## WORK INSTRUCTION
The material below contains a line with "View the Memory" and a line with "Toggle 打印 checkbox for 标志牌 塑料扁形 row". Copy exactly those two lines and all lines between them.

## AVAILABLE RECORDS
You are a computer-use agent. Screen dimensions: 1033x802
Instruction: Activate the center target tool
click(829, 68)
--
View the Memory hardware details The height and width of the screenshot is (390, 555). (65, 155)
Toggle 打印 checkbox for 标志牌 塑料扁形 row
* * *
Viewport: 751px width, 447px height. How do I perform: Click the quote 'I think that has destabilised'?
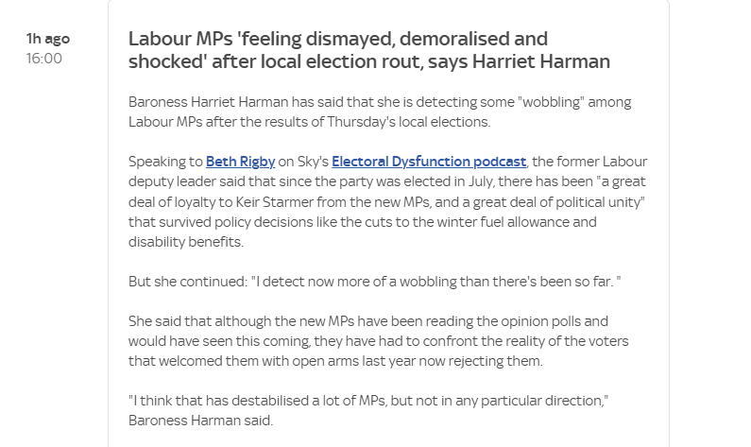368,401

## OUTPUT OF THE EXERCISE
View the Memory hardware details The height and width of the screenshot is (390, 555). (65, 155)
Toggle 打印 checkbox for 标志牌 塑料扁形 row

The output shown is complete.